━━━━━ Supplied material ━━━━━

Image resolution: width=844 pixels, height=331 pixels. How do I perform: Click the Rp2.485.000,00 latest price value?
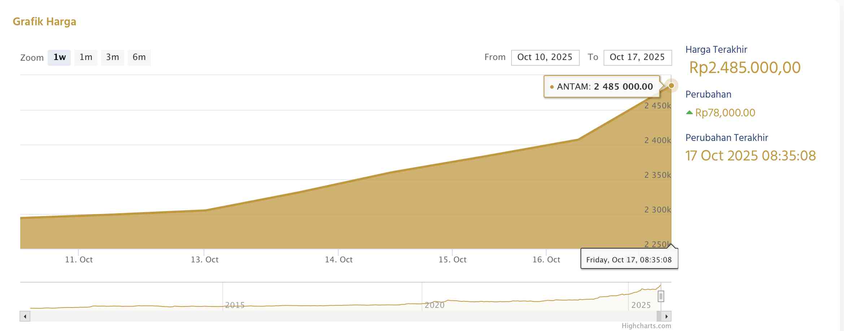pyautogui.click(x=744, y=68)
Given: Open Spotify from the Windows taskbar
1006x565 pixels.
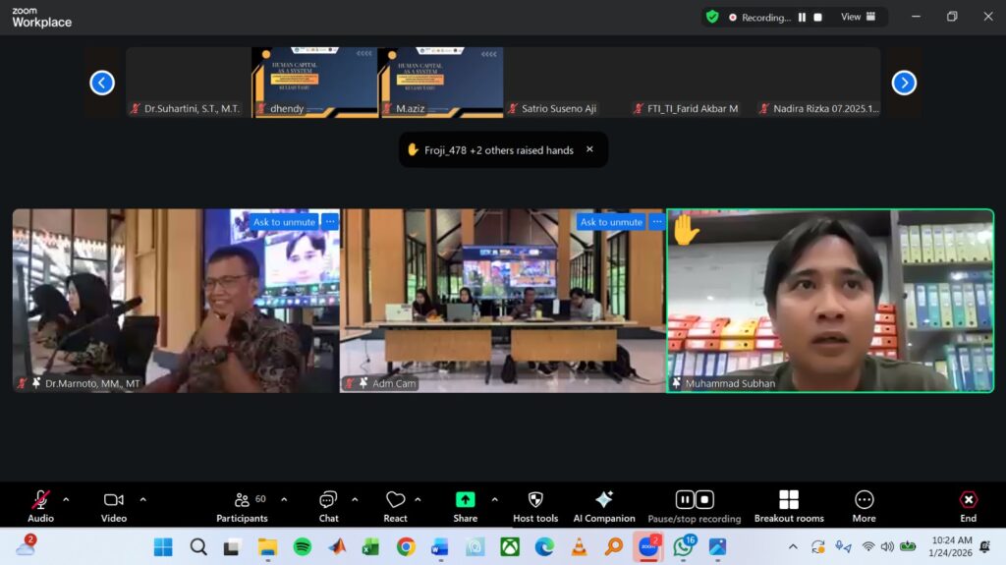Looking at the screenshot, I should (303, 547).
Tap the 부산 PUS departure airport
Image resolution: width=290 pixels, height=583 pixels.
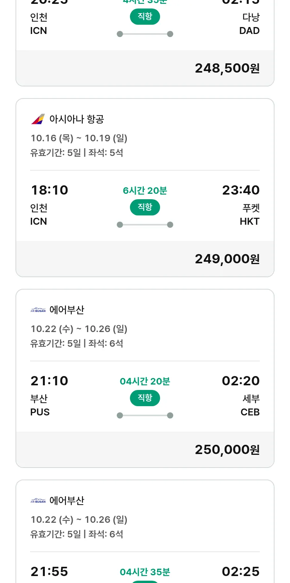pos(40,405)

━━━━━
━━━━━ Supplied material ━━━━━

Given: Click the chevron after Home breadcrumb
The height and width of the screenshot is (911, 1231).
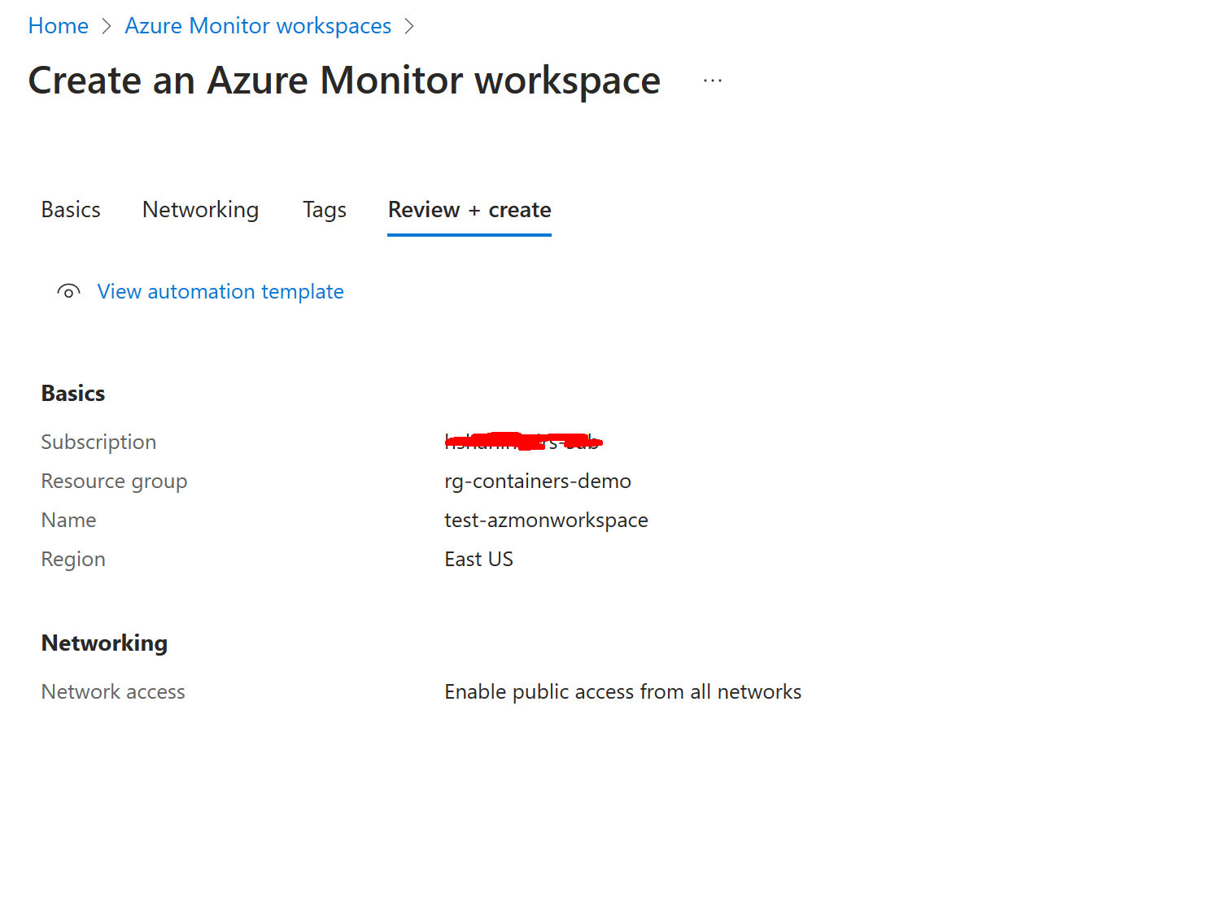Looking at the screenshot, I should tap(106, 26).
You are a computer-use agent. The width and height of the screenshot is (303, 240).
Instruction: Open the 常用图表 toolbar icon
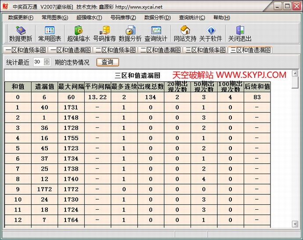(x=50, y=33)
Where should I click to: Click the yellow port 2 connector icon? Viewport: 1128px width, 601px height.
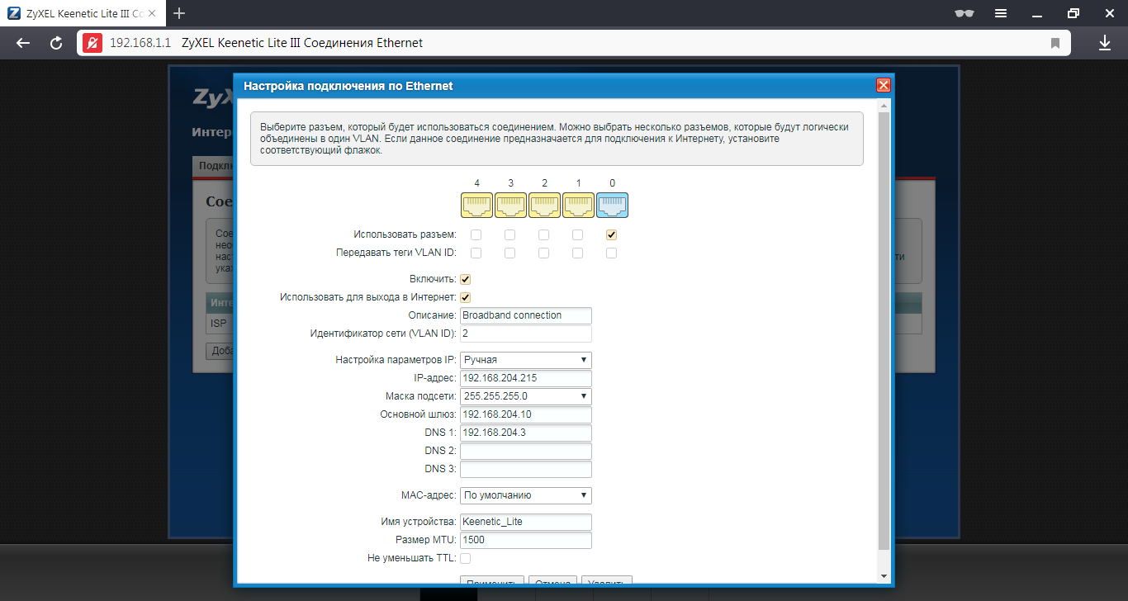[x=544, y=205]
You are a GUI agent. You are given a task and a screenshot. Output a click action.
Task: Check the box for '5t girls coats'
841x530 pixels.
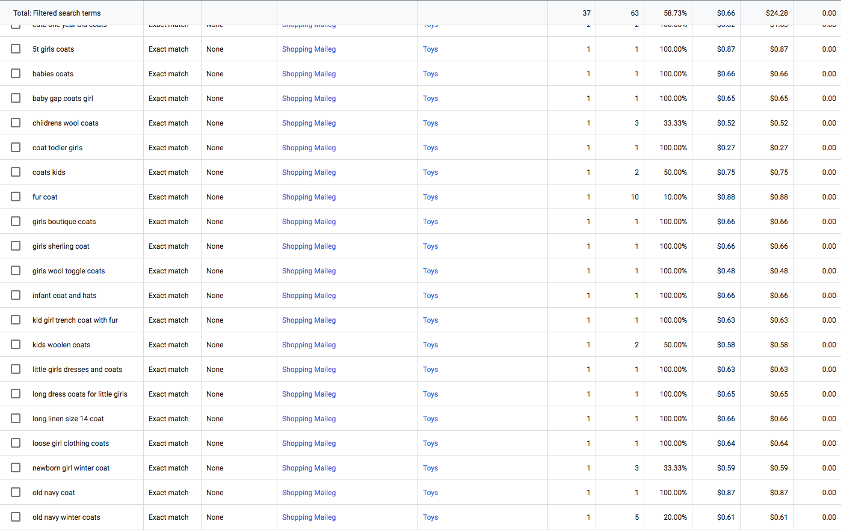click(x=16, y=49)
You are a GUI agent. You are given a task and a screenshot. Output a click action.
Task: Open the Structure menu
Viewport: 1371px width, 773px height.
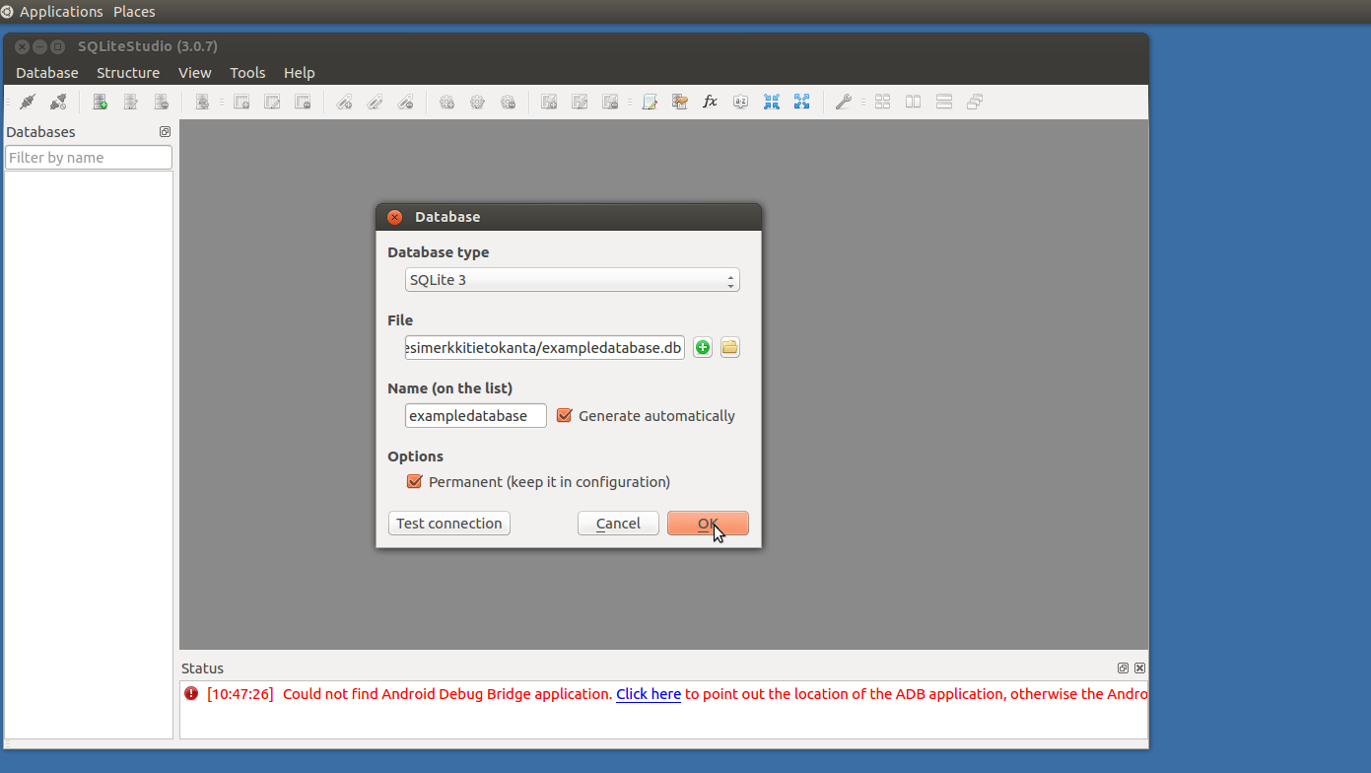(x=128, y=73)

━━━━━
━━━━━ Supplied material ━━━━━

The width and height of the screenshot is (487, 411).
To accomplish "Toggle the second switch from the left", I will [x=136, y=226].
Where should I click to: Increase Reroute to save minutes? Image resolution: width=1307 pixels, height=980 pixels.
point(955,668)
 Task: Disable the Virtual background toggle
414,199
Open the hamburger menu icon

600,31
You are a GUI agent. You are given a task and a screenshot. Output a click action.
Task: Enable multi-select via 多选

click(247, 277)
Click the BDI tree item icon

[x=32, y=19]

━━━━━

* **Requirement**: Only a number is wanted here. How many lines in the material contain "from"?

* **Result for this exercise**: 2